Devido, talvez, a uma significativa aceitação internacional do fado (fado nosso este!) os portugueses começam a querer promover e defender o que lhes pertence, acha a Joana. E do nosso questionamento inicial - sobre as origens do Fado- Joana Amendoeira considera que não há só uma origem, mas uma mistura de várias influências: do Lundum, dos árabes, da era medieval e até da guitarra inglesa. Um estudante, com propósitos de generalização, deu a volta ao círculo, lembrando que a canção nostálgica e melancólica é, sem dúvida, “fatalidade” dos povos marítimos, como os sicilianos, os gregos e os irlandeses, que também têm este destino de verem os seus partir para o mar, para terras longínquas.

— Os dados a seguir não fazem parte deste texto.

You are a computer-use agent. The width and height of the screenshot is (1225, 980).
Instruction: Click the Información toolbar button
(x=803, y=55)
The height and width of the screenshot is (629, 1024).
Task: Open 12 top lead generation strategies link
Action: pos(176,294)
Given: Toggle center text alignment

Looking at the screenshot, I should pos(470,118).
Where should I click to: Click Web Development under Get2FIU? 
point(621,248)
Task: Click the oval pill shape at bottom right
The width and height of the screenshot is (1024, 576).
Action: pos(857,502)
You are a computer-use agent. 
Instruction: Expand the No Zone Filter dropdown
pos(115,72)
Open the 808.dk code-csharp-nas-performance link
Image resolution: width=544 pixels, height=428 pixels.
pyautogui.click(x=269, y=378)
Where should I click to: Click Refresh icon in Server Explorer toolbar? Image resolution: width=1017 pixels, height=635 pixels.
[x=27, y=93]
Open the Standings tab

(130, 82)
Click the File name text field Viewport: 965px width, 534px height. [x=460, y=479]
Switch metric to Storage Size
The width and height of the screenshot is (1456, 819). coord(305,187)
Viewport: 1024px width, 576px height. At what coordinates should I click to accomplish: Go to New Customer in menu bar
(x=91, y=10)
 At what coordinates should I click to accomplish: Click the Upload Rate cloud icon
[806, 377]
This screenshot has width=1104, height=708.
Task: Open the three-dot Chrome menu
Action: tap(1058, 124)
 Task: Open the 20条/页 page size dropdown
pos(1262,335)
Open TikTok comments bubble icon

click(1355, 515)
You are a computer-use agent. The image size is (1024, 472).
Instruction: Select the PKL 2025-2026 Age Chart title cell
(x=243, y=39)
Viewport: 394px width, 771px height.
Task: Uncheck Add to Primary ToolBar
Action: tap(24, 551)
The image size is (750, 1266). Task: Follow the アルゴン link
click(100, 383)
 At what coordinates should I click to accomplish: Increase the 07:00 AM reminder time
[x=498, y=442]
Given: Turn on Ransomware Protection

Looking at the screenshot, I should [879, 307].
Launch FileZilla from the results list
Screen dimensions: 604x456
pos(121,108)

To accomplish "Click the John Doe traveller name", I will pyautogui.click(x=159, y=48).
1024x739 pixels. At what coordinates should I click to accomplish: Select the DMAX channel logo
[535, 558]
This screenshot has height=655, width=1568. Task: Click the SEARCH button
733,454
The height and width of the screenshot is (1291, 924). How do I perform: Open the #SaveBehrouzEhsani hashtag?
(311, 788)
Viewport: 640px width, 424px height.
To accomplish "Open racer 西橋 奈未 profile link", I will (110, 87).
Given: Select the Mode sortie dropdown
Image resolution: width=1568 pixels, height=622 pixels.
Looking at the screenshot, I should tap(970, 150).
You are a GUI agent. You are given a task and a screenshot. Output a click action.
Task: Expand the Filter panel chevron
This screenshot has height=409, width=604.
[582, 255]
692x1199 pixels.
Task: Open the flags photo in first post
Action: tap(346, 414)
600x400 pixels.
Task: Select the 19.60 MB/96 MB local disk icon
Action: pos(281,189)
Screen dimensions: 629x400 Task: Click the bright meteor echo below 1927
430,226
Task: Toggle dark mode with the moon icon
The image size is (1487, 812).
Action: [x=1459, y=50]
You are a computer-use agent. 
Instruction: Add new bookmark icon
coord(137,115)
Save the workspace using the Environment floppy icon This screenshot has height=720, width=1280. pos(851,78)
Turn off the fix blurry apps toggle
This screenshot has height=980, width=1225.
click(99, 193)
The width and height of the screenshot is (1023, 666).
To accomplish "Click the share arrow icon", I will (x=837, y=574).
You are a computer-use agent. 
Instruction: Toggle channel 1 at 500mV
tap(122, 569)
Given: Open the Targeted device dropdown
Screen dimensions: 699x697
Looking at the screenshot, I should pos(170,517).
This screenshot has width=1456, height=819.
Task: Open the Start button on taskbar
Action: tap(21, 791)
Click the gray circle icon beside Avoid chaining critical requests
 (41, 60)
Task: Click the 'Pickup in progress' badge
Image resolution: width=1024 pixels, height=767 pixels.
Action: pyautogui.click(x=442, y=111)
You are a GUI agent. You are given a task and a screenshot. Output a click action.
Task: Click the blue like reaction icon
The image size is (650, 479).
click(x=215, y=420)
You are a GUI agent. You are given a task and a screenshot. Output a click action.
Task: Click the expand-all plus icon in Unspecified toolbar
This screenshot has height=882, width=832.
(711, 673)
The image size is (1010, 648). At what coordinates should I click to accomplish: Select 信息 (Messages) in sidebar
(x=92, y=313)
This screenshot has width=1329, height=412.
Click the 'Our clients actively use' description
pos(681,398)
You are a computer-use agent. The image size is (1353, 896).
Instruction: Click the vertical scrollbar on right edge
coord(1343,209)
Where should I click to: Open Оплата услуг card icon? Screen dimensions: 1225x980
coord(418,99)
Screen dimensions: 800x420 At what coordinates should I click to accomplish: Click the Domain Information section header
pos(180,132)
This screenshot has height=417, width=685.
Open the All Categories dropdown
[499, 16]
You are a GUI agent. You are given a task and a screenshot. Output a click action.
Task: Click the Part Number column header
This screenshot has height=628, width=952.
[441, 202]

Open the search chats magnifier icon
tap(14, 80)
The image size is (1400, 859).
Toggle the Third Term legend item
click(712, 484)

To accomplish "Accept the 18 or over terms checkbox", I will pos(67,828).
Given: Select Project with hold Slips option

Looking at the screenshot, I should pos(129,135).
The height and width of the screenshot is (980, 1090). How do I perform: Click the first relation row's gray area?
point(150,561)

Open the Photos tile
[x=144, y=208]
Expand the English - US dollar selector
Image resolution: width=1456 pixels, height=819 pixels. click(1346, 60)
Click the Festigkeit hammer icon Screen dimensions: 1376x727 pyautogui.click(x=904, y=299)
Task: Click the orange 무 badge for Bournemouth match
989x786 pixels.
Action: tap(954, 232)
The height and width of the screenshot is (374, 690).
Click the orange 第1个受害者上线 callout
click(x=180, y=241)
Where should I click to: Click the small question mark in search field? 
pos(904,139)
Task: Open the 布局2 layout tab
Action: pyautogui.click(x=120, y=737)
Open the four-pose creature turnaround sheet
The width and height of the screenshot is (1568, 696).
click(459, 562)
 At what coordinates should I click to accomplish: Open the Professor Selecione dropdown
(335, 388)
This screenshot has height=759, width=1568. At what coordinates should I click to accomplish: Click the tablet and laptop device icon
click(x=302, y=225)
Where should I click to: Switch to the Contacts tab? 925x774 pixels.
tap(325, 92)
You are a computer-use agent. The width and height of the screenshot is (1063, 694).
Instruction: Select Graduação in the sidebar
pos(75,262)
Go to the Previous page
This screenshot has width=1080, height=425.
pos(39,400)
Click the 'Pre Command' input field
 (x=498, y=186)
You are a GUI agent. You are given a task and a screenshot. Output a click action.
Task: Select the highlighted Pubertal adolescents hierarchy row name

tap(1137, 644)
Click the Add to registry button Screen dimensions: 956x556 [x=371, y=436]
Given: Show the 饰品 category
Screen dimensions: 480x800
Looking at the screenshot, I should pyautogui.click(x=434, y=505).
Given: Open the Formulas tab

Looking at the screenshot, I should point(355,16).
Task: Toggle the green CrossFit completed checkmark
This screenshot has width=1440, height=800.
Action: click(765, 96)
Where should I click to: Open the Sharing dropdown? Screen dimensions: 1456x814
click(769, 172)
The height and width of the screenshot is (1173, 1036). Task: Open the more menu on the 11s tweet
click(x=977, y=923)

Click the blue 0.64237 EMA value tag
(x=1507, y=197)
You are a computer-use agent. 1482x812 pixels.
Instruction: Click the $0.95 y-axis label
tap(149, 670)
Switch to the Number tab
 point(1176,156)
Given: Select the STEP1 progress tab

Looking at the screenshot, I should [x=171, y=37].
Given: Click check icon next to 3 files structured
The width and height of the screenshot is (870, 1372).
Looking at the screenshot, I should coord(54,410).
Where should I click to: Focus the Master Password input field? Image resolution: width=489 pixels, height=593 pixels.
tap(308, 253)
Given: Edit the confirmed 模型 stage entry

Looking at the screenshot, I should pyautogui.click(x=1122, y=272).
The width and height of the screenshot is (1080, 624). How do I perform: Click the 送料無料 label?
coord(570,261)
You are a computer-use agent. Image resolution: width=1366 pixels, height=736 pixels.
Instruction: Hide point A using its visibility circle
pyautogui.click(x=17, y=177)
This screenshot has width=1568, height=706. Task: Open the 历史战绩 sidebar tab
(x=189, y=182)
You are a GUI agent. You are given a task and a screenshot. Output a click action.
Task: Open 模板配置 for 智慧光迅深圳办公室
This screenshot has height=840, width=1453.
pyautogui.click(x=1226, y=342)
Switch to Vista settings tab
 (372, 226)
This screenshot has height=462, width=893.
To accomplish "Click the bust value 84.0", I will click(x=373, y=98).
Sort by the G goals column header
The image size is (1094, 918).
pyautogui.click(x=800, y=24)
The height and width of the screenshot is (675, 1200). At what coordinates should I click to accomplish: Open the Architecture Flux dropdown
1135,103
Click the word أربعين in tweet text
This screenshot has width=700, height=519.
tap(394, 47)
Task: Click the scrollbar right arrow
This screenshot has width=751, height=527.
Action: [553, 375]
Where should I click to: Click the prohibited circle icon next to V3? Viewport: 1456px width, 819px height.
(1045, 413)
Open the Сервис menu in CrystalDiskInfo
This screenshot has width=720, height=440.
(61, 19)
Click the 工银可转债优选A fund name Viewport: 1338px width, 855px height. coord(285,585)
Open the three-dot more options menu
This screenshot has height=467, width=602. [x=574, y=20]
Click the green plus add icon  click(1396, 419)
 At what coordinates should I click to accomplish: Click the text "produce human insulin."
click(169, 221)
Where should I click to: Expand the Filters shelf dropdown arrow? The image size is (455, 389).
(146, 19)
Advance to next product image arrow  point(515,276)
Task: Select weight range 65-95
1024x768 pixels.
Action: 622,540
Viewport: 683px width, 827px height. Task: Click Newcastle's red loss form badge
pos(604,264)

Não é por acaso que a palavra fado vem de fatum, que quer dizer, precisamente destino.

E, está escrito no fatum da Joana Amendoeira que ela virá de novo, aqui, a Montreal, previsivelmente, para o Festival Internacional de Jazz de Montreal. Nessa altura - e porque gostou da estudantada - tem o destino marcado em várias universidades americanas que desejam repetir esta "fatal" experiência na Universidade de Montreal. Vejamos o que dela diz o musicólogo Rui Vieira Nery: Joana Amendoeira revela uma sensibilidade apurada para a escolha do seu repertório poético. Não procura impressionar-nos com a erudição das suas referências literárias, mas escolhe com segurança textos próximos do imaginário fadista mais rico e sobretudo de uma musicalidade intrínseca que deixa fluir alinha melódica e a valoriza, em vez de a contrariar. Nesta dupla óptica, são particularmente de sublinhar os versos de Aldina Duarte, cuja veia lírica assumidamente despojada e musical é ideal para deixar falar estas melodias estróficas ao mesmo tempo tão simples e tão inspiradas.